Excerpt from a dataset

━━━━━━━━

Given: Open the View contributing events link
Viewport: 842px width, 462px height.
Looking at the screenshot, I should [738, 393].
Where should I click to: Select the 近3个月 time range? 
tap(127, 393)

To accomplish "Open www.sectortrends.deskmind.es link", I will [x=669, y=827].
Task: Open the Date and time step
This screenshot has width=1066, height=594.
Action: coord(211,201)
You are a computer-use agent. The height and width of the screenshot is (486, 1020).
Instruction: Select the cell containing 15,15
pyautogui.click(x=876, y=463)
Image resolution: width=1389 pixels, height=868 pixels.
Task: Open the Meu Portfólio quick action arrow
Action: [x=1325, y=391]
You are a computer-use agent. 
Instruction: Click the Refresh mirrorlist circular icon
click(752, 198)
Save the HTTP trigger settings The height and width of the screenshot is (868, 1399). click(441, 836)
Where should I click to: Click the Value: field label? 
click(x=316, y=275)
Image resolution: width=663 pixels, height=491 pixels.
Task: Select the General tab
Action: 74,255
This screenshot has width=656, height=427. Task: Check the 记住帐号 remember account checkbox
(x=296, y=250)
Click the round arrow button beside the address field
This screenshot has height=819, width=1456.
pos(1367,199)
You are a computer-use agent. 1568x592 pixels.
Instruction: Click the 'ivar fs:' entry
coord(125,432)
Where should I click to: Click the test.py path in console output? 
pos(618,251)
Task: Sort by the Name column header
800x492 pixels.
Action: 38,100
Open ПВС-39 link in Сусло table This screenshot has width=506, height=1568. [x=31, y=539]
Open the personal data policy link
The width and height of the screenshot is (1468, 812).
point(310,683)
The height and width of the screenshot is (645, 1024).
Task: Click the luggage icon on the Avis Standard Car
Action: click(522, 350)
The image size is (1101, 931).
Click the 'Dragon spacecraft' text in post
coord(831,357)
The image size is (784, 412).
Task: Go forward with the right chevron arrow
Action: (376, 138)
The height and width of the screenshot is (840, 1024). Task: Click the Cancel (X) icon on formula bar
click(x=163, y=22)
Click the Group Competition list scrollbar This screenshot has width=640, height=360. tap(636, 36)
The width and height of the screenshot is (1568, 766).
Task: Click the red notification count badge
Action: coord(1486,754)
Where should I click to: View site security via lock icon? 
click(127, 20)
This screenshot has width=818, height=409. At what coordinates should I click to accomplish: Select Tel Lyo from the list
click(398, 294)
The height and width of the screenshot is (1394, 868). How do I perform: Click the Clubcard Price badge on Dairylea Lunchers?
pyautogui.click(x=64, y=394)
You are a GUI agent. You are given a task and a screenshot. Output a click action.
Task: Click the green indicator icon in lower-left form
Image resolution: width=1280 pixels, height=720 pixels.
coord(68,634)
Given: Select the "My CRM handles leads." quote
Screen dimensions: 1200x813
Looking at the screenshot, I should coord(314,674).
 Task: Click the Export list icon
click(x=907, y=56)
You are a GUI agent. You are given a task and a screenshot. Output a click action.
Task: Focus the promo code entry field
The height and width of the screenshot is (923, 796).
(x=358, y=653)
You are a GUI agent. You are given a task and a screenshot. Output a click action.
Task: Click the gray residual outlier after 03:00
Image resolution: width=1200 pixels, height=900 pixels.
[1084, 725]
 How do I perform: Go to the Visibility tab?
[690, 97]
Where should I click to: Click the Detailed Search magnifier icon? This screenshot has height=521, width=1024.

━━━━━━━━

• _EXERCISE AIM_:
Set out the rows above as a numbered list, omitting any blank lines.

• _RESULT OF THIS TASK_:
1. Given: Open the View contributing events link
2. Viewport: 842px width, 462px height.
3. Looking at the screenshot, I should [738, 393].
4. Where should I click to: Select the 近3个月 time range? 
5. tap(127, 393)
6. To accomplish "Open www.sectortrends.deskmind.es link", I will [x=669, y=827].
7. Task: Open the Date and time step
8. This screenshot has width=1066, height=594.
9. Action: coord(211,201)
10. You are a computer-use agent. The height and width of the screenshot is (486, 1020).
11. Instruction: Select the cell containing 15,15
12. pyautogui.click(x=876, y=463)
13. Image resolution: width=1389 pixels, height=868 pixels.
14. Task: Open the Meu Portfólio quick action arrow
15. Action: [x=1325, y=391]
16. You are a computer-use agent. 
17. Instruction: Click the Refresh mirrorlist circular icon
18. click(752, 198)
19. Save the HTTP trigger settings The height and width of the screenshot is (868, 1399). click(441, 836)
20. Where should I click to: Click the Value: field label? 
21. click(x=316, y=275)
22. Image resolution: width=663 pixels, height=491 pixels.
23. Task: Select the General tab
24. Action: 74,255
25. This screenshot has width=656, height=427. Task: Check the 记住帐号 remember account checkbox
26. (x=296, y=250)
27. Click the round arrow button beside the address field
28. This screenshot has height=819, width=1456.
29. pos(1367,199)
30. You are a computer-use agent. 1568x592 pixels.
31. Instruction: Click the 'ivar fs:' entry
32. coord(125,432)
33. Where should I click to: Click the test.py path in console output? 
34. pos(618,251)
35. Task: Sort by the Name column header
36. 800x492 pixels.
37. Action: 38,100
38. Open ПВС-39 link in Сусло table This screenshot has width=506, height=1568. [x=31, y=539]
39. Open the personal data policy link
40. The width and height of the screenshot is (1468, 812).
41. point(310,683)
42. The height and width of the screenshot is (645, 1024).
43. Task: Click the luggage icon on the Avis Standard Car
44. Action: click(522, 350)
45. The image size is (1101, 931).
46. Click the 'Dragon spacecraft' text in post
47. coord(831,357)
48. The image size is (784, 412).
49. Task: Go forward with the right chevron arrow
50. Action: (376, 138)
51. The height and width of the screenshot is (840, 1024). Task: Click the Cancel (X) icon on formula bar
52. click(x=163, y=22)
53. Click the Group Competition list scrollbar This screenshot has width=640, height=360. tap(636, 36)
54. The width and height of the screenshot is (1568, 766).
55. Task: Click the red notification count badge
56. Action: coord(1486,754)
57. Where should I click to: View site security via lock icon? 
58. click(127, 20)
59. This screenshot has width=818, height=409. At what coordinates should I click to accomplish: Select Tel Lyo from the list
60. click(398, 294)
61. The height and width of the screenshot is (1394, 868). How do I perform: Click the Clubcard Price badge on Dairylea Lunchers?
62. pyautogui.click(x=64, y=394)
63. You are a GUI agent. You are given a task and a screenshot. Output a click action.
64. Task: Click the green indicator icon in lower-left form
65. Image resolution: width=1280 pixels, height=720 pixels.
66. coord(68,634)
67. Given: Select the "My CRM handles leads." quote
68. Screen dimensions: 1200x813
69. Looking at the screenshot, I should coord(314,674).
70.  Task: Click the Export list icon
71. click(x=907, y=56)
72. You are a GUI agent. You are given a task and a screenshot. Output a click action.
73. Task: Focus the promo code entry field
74. The height and width of the screenshot is (923, 796).
75. (x=358, y=653)
76. You are a GUI agent. You are given a task and a screenshot. Output a click action.
77. Task: Click the gray residual outlier after 03:00
78. Image resolution: width=1200 pixels, height=900 pixels.
79. [1084, 725]
80.  How do I perform: Go to the Visibility tab?
81. [690, 97]
82. Where should I click to: Click the Detailed Search magnifier icon? This screenshot has height=521, width=1024.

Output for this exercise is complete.